▶ _Textauszug_
▬▬▬▬▬▬

Auch heute noch - oder besser gesagt: wieder - werden Tausende von
Menschen auf unserem Kontinent wie Sklaven gehalten, wie ein Besitz
an Gegenständen behandelt, erniedrigt und missbraucht. Die
Methoden sind vielfältiger geworden, doch die Sklaven von
heute werden wie ihre Vorgänger in früheren Zeiten durch
psychische oder physische Bedrohungen zur Arbeit ohne Lohn
gezwungen, oder allenfalls gegen eine äußerst geringe
finanzielle Entschädigung. Sie werden auf inhumane Art und
Weise behandelt und in ihrer Bewegungsfreiheit stark oder ganz
eingeschränkt, stellt ein von der Parlamentarischen
Versammlung des Europarats verabschiedeter Bericht am 22. Juni in
Straßburg fest.

▬▬▬▬▬▬

▶ _Daten_

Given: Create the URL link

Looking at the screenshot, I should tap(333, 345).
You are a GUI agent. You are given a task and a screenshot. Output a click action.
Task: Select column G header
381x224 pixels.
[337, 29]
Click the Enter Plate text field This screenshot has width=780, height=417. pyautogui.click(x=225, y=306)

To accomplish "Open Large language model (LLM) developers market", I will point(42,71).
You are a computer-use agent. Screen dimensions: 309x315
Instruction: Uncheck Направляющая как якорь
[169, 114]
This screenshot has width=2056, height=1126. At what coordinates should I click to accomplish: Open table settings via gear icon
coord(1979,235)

▬▬▬▬▬▬

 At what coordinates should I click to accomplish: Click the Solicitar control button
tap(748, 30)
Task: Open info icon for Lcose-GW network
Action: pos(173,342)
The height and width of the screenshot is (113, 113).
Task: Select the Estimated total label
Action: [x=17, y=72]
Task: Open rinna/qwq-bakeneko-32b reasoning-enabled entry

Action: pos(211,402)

▬▬▬▬▬▬

▶ _Aufgabe 1_
Welche Versammlung hat laut dem Textauszug den Bericht verabschiedet?
▶ _Aufgabe 2_
Zitieren Sie aus dem Textauszug wortgetreu die Stelle von „Auch heute noch“ bis „Straßburg fest.“.
▶ _Aufgabe 3_
Fassen Sie den Textauszug in zwei Sätzen zusammen.

▶ _Richtige Lösung 1_
Die Parlamentarische Versammlung des Europarats.

▶ _Richtige Lösung 2_
Auch heute noch - oder besser gesagt: wieder - werden Tausende von
Menschen auf unserem Kontinent wie Sklaven gehalten, wie ein Besitz
an Gegenständen behandelt, erniedrigt und missbraucht. Die
Methoden sind vielfältiger geworden, doch die Sklaven von
heute werden wie ihre Vorgänger in früheren Zeiten durch
psychische oder physische Bedrohungen zur Arbeit ohne Lohn
gezwungen, oder allenfalls gegen eine äußerst geringe
finanzielle Entschädigung. Sie werden auf inhumane Art und
Weise behandelt und in ihrer Bewegungsfreiheit stark oder ganz
eingeschränkt, stellt ein von der Parlamentarischen
Versammlung des Europarats verabschiedeter Bericht am 22. Juni in
Straßburg fest.

▶ _Richtige Lösung 3_
Laut einem am 22. Juni in Straßburg von der Parlamentarischen Versammlung des Europarats verabschiedeten Bericht werden auf dem Kontinent auch heute wieder Tausende Menschen wie Sklaven gehalten, erniedrigt und missbraucht. Sie werden durch psychische oder physische Bedrohungen zur Arbeit ohne Lohn oder gegen eine äußerst geringe Entschädigung gezwungen und in ihrer Bewegungsfreiheit stark oder ganz eingeschränkt.